The whole issue of (E-mail Archiving and Management) EAM has come under the spotlight recently - triggered by a ruling by the Ninth US Circuit Court of Appeals in San Francisco - a ruling that touches on the Fourth Amendment "Protection from unreasonable search and seizure." In this particular case, plaintiffs argued that when employers read the content of text messages sent by their employees, text messages that were held by a hosted vendor (Arch Wireless), that the employees' fourth amendment privileges were breached. In other words that even though the employees were using company-paid messaging systems, that the employer should still respect their privacy and the confidential nature of personal message exchanges.

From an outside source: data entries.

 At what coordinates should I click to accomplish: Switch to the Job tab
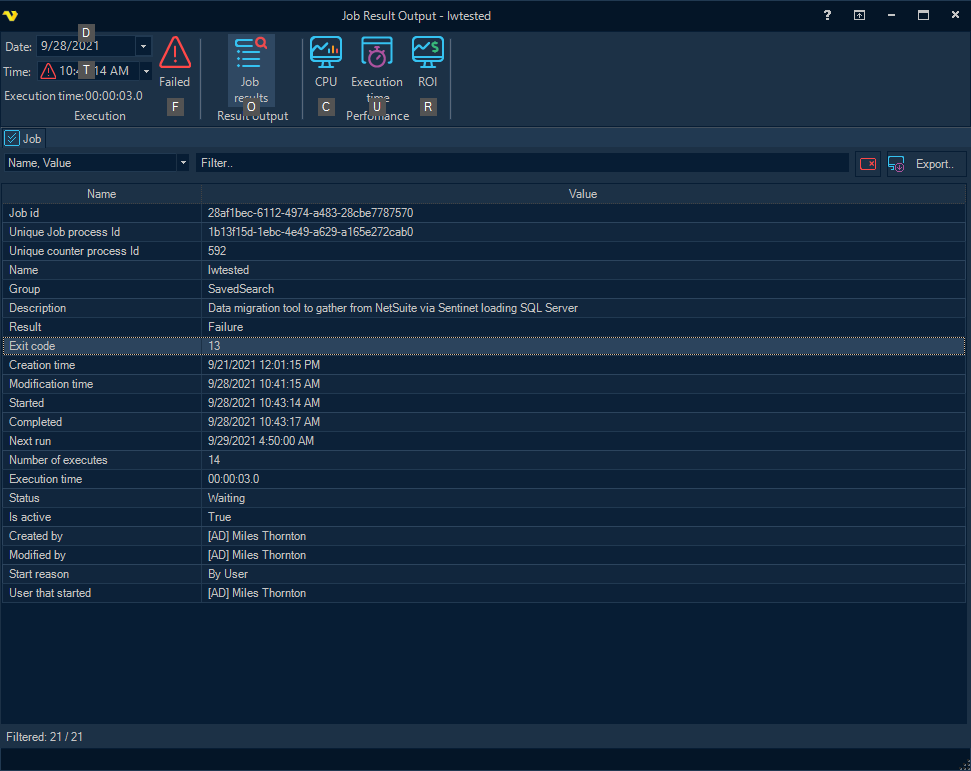(24, 139)
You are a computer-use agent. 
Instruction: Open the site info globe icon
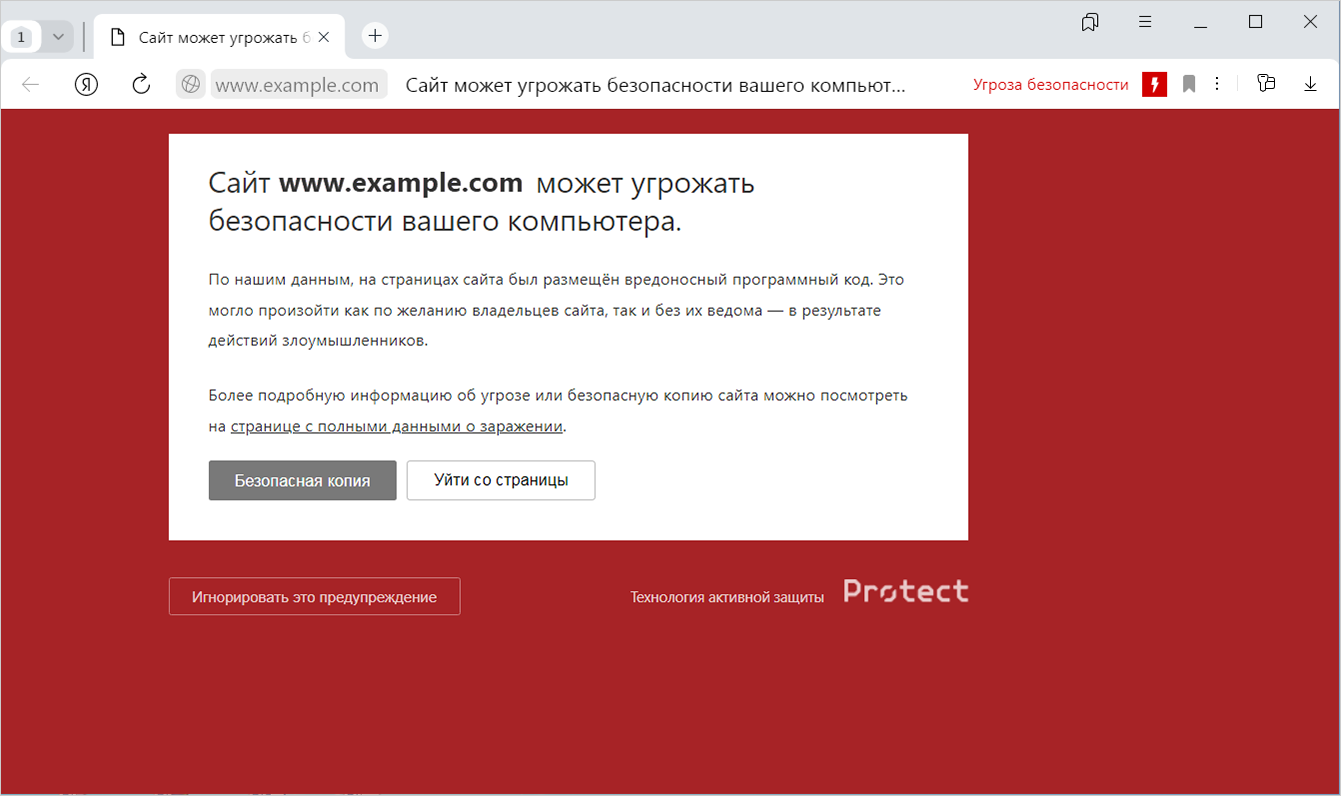click(x=191, y=85)
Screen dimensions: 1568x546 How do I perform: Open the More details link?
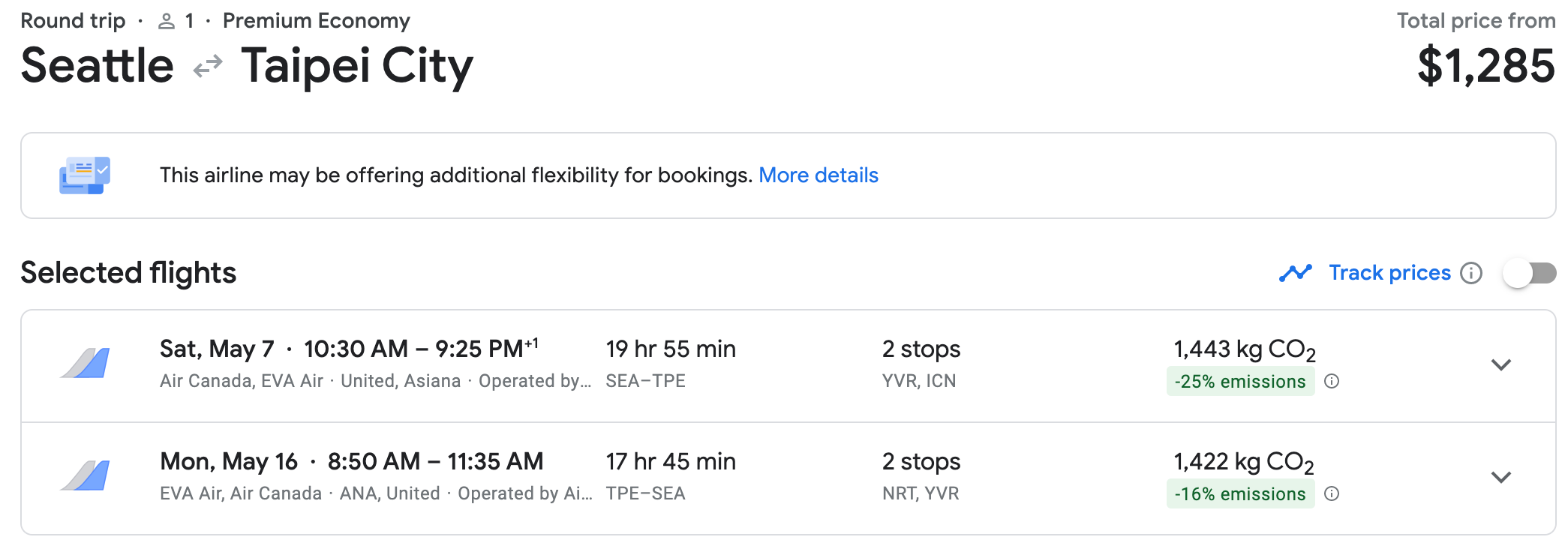click(818, 176)
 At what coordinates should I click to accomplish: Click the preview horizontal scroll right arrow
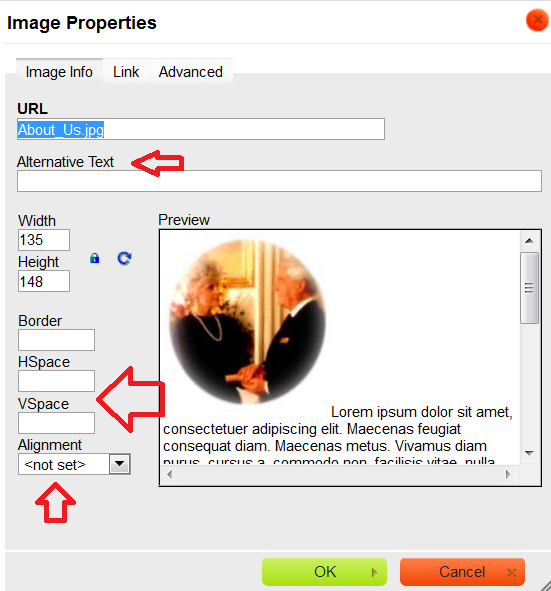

It's a ruling that could have a huge impact on the EAM market and in particular on vendors like Fortiva, Dell MessageOne and Google Postini, that all offer hosted SaaS EAM solutions. Why SaaS options in particular? Well the ruling states that employers (when using "outside" third-party text or e-mail services) cannot get access to employees' content without their permission first. The ruling is a bit hazy -- and may or may not apply if the mail and text servers are located on-premise. But regardless of whether this just applies to SaaS or both on and off premise solutions, just think the implications through for a moment -- the impact is potentially huge.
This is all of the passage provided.